- Work request
Each entry must appear in the answer exactly as written.

[Stored data entries]
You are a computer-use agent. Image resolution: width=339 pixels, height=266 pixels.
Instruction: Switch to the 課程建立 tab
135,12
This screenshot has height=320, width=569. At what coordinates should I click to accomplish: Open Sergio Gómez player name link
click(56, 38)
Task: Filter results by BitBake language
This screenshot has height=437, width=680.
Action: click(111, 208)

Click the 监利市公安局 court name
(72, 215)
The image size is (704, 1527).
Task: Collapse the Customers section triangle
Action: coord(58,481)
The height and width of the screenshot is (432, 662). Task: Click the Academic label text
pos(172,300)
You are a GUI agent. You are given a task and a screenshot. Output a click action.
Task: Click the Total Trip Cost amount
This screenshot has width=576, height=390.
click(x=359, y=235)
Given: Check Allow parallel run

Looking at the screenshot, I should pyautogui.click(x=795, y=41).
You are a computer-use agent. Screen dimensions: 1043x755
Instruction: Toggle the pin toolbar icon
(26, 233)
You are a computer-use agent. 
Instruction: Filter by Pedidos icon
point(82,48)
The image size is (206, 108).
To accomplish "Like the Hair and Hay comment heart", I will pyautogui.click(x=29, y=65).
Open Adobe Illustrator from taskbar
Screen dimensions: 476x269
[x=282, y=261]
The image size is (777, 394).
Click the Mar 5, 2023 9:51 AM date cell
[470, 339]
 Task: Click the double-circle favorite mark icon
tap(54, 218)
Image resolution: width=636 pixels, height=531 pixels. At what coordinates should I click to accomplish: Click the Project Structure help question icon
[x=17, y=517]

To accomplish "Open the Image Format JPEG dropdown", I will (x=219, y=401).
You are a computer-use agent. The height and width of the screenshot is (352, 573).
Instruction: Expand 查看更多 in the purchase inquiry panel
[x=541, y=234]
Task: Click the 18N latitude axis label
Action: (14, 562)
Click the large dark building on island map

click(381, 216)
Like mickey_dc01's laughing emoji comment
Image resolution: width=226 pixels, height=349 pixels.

- Response to the task
You are a computer-use agent. Image resolution: width=339 pixels, height=266 pixels.
Instruction: Switch to the 課程建立 tab
135,12
This screenshot has height=320, width=569. At what coordinates should I click to accomplish: Open Sergio Gómez player name link
click(56, 38)
Task: Filter results by BitBake language
This screenshot has height=437, width=680.
Action: click(111, 208)

Click the 监利市公安局 court name
(72, 215)
The image size is (704, 1527).
Task: Collapse the Customers section triangle
Action: coord(58,481)
The height and width of the screenshot is (432, 662). Task: Click the Academic label text
pos(172,300)
You are a GUI agent. You are given a task and a screenshot. Output a click action.
Task: Click the Total Trip Cost amount
This screenshot has width=576, height=390.
click(x=359, y=235)
Given: Check Allow parallel run

Looking at the screenshot, I should pyautogui.click(x=795, y=41).
You are a computer-use agent. Screen dimensions: 1043x755
Instruction: Toggle the pin toolbar icon
(26, 233)
You are a computer-use agent. 
Instruction: Filter by Pedidos icon
point(82,48)
The image size is (206, 108).
To accomplish "Like the Hair and Hay comment heart", I will pyautogui.click(x=29, y=65).
Open Adobe Illustrator from taskbar
Screen dimensions: 476x269
[x=282, y=261]
The image size is (777, 394).
Click the Mar 5, 2023 9:51 AM date cell
[470, 339]
 Task: Click the double-circle favorite mark icon
tap(54, 218)
Image resolution: width=636 pixels, height=531 pixels. At what coordinates should I click to accomplish: Click the Project Structure help question icon
[x=17, y=517]

To accomplish "Open the Image Format JPEG dropdown", I will (x=219, y=401).
You are a computer-use agent. The height and width of the screenshot is (352, 573).
Instruction: Expand 查看更多 in the purchase inquiry panel
[x=541, y=234]
Task: Click the 18N latitude axis label
Action: (14, 562)
Click the large dark building on island map

click(381, 216)
Like mickey_dc01's laughing emoji comment
Image resolution: width=226 pixels, height=349 pixels.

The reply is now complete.